|Scott Walker on jobs - Grifting and winnowing|
Scott Walker's lies against empirical rigor; state's jobs deficit over 225,000
Wisconsin lost jobs again in April 2012, ending the month 5,900 jobs behind where it started.
This means Wisconsin continues to fall behind even as the national labor market slowly grows.
Job losses hit the private sector, which lost 6,200 jobs. The public sector grew by 300 jobs.
By the Center for Wisconsin Strategy
|From the Center for Wisconsin Strategy|
After a very weak 2011 — indeed using Current Employment Survey (CES) data Wisconsin posted the worst 2011 job performance in the nation — the state started 2012 on a better footing, with two consecutive months of job gains. March and April’s losses undermine that trend and should serve as a reminder that recovery in the state remains weak.

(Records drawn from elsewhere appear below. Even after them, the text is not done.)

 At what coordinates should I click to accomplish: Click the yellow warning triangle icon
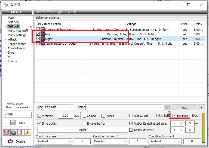[28, 132]
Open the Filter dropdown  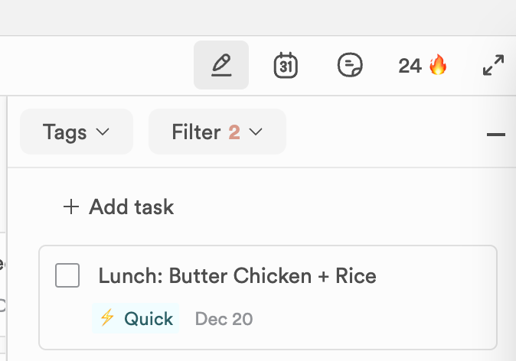(217, 132)
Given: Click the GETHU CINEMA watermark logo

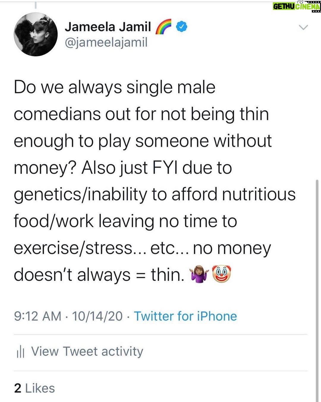Looking at the screenshot, I should (297, 6).
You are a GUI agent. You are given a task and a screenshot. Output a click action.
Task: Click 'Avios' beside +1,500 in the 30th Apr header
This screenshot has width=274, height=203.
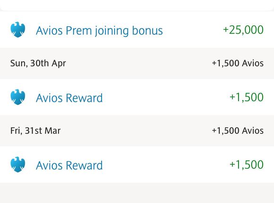pos(253,63)
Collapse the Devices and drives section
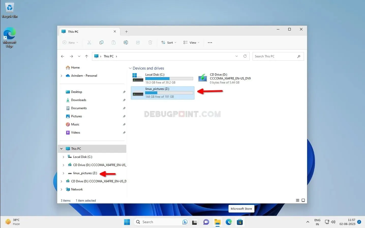365x228 pixels. 130,68
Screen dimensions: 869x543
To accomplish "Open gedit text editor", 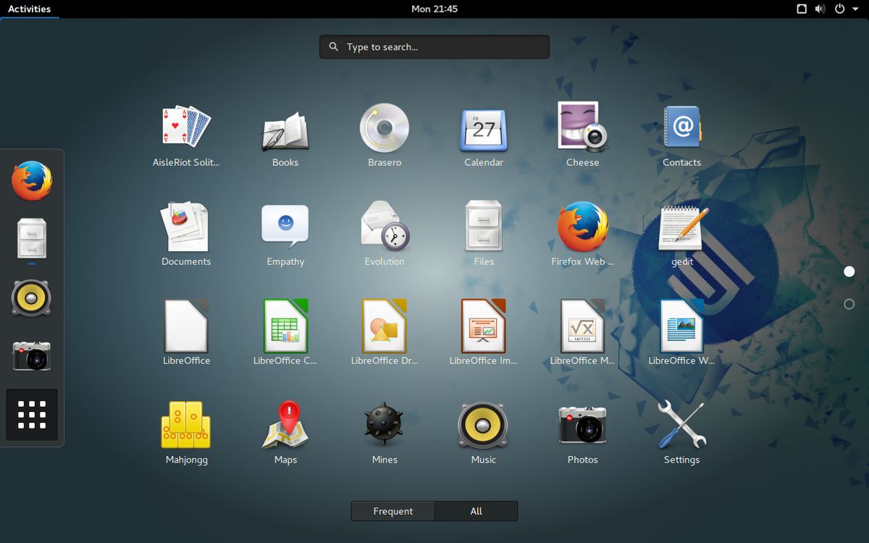I will click(681, 227).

Even using the recently released data from the Quarterly Census of Employment and Wages, which shows jobs slightly up in 2011 in contrast to the decline shown in the CES, growth is so weak (2,000 jobs per month) that it will take more than a decade to recover from the recession at this pace.
The state’s jobs deficit remains over 225,000, a gap which accounts both for job losses and population growth. We still need 150,000 jobs for Wisconsin simply to get back to the number of jobs it had before the recession began in December 2007. And to keep pace with population growth since December 2007, we need to add another 75,500 jobs.

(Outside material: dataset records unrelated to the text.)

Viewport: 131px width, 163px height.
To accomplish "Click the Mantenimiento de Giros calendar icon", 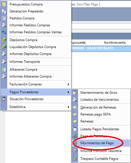I will click(75, 93).
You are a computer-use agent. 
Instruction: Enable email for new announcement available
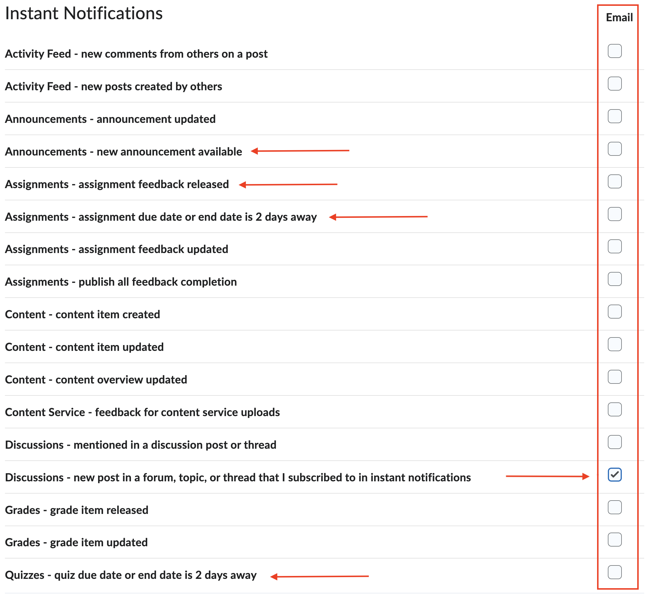tap(614, 149)
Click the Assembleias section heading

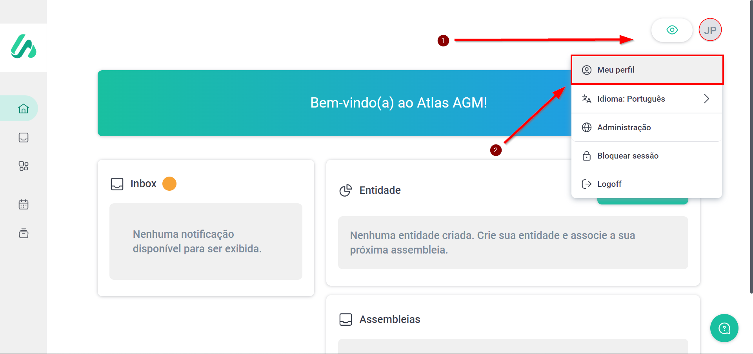(389, 319)
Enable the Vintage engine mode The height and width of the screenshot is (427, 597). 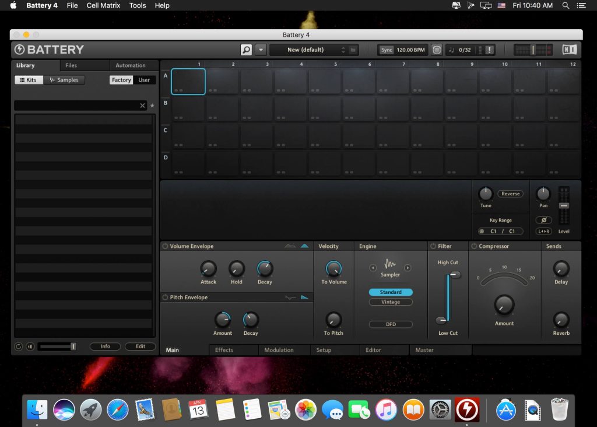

Both manufacturing and construction lost jobs in April. The recession was brutal for manufacturing, leaving the sector with a loss of 15 percent of its jobs, but the sector’s recovery has been fairly steady. Though the sector lost 1,300 jobs in April, it has posted growth over the last two years and is now 10 percent below December 2007. Construction, by contrast, was hit harder by the downturn and posted declines into the last year. There is little evidence of economic turnaround in this sector, which lost another 1,700 jobs last month.
Unemployment fell slightly from 6.8 percent to 6.7 percent in April. It remains well above prerecession levels but is drifting slowly downward.